Work instruction:
Only these lines are needed: the first line of the entries below through the line with "Task: Click money", each returned exactly.

Data entries
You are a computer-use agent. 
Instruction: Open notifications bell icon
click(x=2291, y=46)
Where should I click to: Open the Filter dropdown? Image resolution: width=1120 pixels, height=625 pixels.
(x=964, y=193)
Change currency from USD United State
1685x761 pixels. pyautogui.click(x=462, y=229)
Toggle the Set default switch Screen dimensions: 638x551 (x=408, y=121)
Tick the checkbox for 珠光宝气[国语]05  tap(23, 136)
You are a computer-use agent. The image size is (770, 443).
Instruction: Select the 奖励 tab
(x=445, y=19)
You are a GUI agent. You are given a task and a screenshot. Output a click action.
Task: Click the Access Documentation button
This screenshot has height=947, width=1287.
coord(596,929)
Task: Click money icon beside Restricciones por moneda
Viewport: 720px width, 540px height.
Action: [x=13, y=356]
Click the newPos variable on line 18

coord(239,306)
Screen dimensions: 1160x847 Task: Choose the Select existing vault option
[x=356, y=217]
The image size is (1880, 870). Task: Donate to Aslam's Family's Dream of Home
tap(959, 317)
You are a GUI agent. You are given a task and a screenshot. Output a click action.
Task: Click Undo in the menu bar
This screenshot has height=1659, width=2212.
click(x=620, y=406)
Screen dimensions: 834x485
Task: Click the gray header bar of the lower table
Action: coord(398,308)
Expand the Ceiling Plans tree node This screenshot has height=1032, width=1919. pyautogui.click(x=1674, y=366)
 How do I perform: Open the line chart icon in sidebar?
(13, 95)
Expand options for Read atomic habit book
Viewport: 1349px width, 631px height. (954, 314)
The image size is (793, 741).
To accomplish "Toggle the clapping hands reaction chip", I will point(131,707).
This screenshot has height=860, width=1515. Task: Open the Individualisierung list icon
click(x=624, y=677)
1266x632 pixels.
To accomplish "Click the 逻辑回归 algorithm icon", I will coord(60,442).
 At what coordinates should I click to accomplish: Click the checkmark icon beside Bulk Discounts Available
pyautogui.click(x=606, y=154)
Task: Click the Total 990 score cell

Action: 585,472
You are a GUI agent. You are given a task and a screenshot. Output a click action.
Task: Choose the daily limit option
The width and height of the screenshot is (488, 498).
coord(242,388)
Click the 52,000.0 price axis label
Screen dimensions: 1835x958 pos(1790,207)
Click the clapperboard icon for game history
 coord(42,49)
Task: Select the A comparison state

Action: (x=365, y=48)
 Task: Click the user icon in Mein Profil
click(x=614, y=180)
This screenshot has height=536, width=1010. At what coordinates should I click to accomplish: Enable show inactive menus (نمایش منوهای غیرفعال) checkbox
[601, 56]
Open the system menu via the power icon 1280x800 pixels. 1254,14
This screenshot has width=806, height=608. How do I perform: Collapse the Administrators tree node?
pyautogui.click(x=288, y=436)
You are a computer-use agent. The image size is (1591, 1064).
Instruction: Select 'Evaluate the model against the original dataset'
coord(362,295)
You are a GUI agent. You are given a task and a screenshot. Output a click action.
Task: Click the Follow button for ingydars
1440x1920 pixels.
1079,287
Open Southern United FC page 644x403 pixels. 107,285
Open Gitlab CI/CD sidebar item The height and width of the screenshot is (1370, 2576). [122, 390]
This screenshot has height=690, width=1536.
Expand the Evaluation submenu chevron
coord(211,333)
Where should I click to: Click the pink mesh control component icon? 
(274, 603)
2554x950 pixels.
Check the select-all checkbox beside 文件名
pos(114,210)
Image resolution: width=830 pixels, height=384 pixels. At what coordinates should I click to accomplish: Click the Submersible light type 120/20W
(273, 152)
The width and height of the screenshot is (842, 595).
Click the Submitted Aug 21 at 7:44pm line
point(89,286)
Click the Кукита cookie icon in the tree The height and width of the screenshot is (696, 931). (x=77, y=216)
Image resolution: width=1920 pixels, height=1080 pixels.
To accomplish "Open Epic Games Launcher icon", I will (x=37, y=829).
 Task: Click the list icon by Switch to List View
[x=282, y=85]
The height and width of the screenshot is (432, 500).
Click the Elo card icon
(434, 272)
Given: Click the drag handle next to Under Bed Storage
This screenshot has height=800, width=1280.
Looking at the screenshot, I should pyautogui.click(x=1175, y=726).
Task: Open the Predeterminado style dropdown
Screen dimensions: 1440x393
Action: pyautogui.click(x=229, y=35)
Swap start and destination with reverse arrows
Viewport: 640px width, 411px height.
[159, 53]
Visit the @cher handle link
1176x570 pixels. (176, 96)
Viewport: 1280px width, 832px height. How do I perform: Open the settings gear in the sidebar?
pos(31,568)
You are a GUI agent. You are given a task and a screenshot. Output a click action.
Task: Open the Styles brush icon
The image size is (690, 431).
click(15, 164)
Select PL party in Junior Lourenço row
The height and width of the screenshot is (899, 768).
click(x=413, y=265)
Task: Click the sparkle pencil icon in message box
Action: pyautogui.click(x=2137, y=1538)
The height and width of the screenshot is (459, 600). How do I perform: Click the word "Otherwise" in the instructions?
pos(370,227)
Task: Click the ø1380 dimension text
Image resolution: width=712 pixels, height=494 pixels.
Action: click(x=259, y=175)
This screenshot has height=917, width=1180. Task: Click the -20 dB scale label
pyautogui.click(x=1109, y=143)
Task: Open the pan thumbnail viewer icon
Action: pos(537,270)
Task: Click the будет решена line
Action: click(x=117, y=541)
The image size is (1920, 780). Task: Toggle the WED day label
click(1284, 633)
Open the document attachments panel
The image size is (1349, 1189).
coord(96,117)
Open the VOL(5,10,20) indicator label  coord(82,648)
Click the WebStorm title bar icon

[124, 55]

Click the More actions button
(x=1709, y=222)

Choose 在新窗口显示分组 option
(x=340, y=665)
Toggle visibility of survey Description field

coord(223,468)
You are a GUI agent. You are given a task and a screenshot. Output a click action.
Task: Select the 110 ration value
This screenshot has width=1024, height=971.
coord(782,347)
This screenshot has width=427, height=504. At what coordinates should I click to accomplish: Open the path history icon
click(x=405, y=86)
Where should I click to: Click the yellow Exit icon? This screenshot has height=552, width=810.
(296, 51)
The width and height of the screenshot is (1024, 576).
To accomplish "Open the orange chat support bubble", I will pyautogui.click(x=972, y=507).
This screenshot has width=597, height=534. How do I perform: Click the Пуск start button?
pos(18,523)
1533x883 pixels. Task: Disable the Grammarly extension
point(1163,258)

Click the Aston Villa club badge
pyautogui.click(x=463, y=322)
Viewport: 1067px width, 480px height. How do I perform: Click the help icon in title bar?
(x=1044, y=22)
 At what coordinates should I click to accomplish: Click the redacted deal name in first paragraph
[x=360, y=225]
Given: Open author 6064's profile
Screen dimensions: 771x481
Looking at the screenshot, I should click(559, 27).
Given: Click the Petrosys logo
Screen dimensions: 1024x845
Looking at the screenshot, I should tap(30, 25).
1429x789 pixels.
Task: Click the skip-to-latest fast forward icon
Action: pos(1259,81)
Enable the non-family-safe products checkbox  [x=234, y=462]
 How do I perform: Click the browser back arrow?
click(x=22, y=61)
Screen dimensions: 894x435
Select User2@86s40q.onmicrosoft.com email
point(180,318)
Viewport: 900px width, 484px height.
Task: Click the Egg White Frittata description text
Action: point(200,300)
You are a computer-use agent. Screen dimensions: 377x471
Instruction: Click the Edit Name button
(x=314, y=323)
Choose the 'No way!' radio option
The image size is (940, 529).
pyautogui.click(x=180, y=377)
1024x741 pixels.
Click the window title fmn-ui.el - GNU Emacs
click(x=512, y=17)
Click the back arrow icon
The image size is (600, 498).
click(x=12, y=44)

Exercise response:
You are a computer-use agent. 
Instruction: Open notifications bell icon
click(x=2291, y=46)
Where should I click to: Open the Filter dropdown? Image resolution: width=1120 pixels, height=625 pixels.
(x=964, y=193)
Change currency from USD United State
1685x761 pixels. pyautogui.click(x=462, y=229)
Toggle the Set default switch Screen dimensions: 638x551 (x=408, y=121)
Tick the checkbox for 珠光宝气[国语]05  tap(23, 136)
You are a computer-use agent. The image size is (770, 443).
Instruction: Select the 奖励 tab
(x=445, y=19)
You are a GUI agent. You are given a task and a screenshot. Output a click action.
Task: Click the Access Documentation button
This screenshot has height=947, width=1287.
coord(596,929)
Task: Click money icon beside Restricciones por moneda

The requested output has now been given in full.